• _What needs to be done_:
Copy out, word for word, the stretch of lines from the one containing "How do I perform: Expand" through the one containing "point(589,28)", and no other lines.

• _Records for the exercise_:
____________________

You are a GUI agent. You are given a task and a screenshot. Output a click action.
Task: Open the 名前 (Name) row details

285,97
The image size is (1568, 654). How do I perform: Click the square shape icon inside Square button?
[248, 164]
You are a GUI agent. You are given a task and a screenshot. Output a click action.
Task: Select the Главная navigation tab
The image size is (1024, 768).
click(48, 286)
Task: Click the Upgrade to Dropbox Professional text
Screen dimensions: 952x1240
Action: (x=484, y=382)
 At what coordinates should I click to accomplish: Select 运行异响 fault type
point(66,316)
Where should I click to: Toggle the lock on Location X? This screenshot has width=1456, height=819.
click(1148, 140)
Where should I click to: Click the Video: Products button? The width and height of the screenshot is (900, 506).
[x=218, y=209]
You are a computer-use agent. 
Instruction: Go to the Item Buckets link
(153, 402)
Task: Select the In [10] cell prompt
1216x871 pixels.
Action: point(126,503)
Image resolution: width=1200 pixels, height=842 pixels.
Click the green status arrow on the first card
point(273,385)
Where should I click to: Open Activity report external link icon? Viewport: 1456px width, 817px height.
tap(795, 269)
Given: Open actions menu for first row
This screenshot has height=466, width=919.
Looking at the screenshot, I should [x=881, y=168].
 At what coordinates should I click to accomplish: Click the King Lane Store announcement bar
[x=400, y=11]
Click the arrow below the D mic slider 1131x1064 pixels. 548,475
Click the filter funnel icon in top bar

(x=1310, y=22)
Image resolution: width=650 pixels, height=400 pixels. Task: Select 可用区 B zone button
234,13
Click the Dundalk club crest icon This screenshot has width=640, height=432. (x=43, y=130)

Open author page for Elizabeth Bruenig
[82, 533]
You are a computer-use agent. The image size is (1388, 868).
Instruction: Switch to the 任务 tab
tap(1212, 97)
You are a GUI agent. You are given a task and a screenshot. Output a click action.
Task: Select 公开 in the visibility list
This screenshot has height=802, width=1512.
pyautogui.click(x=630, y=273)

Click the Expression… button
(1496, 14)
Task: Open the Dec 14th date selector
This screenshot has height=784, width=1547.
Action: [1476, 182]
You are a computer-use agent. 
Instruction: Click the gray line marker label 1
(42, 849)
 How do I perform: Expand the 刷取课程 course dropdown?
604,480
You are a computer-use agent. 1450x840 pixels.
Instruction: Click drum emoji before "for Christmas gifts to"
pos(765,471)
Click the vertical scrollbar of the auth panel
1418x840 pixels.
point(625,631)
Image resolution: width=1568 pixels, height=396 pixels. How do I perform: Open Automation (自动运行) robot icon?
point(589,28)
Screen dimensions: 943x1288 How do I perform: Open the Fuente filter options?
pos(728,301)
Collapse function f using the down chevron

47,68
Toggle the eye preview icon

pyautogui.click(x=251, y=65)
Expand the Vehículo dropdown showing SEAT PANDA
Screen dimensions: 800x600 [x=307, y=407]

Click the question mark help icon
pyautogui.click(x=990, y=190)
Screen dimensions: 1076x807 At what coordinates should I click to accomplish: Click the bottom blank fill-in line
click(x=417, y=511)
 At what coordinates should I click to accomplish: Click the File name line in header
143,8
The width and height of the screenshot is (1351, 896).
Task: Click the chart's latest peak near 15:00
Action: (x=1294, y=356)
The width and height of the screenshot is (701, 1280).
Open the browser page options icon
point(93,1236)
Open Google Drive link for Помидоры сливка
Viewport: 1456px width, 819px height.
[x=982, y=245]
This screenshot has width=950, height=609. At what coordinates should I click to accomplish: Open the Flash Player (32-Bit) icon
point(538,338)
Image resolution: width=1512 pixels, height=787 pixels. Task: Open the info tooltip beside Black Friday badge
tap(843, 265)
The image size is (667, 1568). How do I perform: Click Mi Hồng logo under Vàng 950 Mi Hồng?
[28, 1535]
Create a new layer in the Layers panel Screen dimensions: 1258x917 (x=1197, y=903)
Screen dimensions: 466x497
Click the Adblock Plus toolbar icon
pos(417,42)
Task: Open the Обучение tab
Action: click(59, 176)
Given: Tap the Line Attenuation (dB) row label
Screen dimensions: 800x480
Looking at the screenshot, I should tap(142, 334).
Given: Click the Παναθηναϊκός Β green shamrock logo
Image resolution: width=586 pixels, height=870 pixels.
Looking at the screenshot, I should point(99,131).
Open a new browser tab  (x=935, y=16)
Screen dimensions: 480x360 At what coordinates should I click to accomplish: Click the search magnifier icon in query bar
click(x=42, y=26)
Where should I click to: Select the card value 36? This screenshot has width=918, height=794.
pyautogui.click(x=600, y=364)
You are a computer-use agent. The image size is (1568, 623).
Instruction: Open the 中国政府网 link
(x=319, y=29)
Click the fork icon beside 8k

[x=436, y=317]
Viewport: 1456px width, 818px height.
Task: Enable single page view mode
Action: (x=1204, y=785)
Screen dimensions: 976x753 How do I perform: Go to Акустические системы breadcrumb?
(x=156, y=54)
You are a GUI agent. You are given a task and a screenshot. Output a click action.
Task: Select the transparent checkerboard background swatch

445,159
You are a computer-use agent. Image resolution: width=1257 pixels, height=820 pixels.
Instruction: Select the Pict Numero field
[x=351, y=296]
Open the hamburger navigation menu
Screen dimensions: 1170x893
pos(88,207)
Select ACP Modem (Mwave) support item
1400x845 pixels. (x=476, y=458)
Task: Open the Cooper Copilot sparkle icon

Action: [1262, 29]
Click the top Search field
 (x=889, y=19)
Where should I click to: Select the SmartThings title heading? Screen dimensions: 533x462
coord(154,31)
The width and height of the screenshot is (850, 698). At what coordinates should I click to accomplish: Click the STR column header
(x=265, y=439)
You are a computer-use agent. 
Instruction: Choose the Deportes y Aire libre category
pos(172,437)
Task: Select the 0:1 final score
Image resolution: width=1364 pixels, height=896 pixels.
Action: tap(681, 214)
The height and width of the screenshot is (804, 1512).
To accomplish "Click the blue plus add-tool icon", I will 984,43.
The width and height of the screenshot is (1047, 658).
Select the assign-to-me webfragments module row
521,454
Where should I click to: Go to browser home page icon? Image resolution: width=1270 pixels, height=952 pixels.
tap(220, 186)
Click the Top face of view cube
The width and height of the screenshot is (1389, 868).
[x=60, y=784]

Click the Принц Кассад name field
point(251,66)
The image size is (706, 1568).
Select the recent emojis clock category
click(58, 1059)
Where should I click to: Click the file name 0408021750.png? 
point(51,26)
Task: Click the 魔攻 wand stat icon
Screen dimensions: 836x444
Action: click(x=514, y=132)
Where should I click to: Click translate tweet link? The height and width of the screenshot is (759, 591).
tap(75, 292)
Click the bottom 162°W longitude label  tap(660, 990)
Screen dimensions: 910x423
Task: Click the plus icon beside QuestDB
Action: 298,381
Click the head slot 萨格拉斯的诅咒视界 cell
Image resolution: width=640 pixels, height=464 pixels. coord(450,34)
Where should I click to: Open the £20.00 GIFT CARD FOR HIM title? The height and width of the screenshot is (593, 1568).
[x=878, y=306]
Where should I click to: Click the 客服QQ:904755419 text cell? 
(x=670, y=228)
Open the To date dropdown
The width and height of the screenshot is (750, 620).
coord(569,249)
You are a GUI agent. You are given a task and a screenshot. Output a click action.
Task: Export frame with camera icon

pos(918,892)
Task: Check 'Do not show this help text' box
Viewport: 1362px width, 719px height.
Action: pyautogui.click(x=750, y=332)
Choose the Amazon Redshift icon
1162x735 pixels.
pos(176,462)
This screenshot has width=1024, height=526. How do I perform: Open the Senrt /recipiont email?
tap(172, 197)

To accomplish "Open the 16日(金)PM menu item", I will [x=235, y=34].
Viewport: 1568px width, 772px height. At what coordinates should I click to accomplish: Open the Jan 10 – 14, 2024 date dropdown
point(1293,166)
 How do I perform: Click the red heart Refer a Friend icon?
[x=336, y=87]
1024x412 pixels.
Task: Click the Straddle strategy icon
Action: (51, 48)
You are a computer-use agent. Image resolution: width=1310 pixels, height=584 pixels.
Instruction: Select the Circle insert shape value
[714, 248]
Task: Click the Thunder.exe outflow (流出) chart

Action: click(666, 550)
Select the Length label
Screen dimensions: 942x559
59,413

____________________

• _Result for this exercise_:
 How do I perform: Expand the 刷取课程 course dropdown?
604,480
You are a computer-use agent. 1450x840 pixels.
Instruction: Click drum emoji before "for Christmas gifts to"
pos(765,471)
Click the vertical scrollbar of the auth panel
1418x840 pixels.
point(625,631)
Image resolution: width=1568 pixels, height=396 pixels. How do I perform: Open Automation (自动运行) robot icon?
point(589,28)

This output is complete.